# Age of mouse?



## Number1Sticky (Oct 25, 2010)

It may seem like a strange question, but I was wondering if there is a way to tell the age (estimated) of a mouse?

I got 5 mice from a breeder a month of so ago. The breeder had rescued the mom (already pregnant) from becoming snack food at a pet store. So I'm just wondering if there is anyway I can tell how old momma is.

Thanks!!!


----------



## MojoMouse (Apr 20, 2012)

The easiest way is to ask the breeder who rescued the pregnant mother. Even if no records were kept, even an approximation should be possible. Only young and sometimes elderly mice can give indications of approximate age from physical characteristics.


----------



## Number1Sticky (Oct 25, 2010)

MojoMouse said:


> The easiest way is to ask the breeder who rescued the pregnant mother. Even if no records were kept, even an approximation should be possible. Only young and sometimes elderly mice can give indications of approximate age from physical characteristics.

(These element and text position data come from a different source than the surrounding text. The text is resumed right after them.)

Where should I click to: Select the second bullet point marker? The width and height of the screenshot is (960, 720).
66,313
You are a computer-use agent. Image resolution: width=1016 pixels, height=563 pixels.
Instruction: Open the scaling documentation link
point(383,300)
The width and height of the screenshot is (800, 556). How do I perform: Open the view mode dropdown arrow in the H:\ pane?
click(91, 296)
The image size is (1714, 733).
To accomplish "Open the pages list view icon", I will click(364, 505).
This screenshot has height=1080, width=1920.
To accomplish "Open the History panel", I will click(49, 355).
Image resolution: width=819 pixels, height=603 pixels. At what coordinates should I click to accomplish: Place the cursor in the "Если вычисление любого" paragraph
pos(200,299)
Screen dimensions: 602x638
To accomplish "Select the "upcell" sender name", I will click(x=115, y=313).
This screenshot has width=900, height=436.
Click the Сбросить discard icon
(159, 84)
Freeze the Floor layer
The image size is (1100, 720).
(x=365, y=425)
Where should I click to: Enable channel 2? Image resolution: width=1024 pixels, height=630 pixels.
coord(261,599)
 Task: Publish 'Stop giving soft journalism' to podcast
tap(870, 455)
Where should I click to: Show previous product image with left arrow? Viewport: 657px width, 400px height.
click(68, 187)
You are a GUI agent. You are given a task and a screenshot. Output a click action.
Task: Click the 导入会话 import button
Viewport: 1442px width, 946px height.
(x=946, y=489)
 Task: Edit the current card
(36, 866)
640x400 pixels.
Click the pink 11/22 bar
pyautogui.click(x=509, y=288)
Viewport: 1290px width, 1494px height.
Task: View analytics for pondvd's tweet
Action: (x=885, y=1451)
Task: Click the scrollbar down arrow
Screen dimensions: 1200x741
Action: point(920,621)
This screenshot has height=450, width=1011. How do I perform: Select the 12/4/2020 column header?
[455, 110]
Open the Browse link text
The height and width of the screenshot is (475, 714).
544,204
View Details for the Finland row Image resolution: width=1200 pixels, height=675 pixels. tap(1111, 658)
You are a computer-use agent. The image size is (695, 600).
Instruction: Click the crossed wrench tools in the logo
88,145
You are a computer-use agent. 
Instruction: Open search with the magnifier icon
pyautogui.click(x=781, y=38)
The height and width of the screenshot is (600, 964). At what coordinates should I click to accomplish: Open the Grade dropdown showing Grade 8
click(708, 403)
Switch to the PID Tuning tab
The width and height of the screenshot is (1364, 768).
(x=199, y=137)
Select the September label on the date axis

I did ask her and she had no idea because she was a rescue. :/ She only had her about 2 months.


----------



## MojoMouse (Apr 20, 2012)

Ok, I misread and thought you meant the babies. Could you post a pic of the mother that you want the age identified? I'm not sure this would help a lot, though it may if she's very young or very old. Breeding capability isn't much of a guide as does can breed for most of their adult life. Good breeders don't overbreed though because it takes too much of a toll, and the offspring of an overbred mouse can be poor.


----------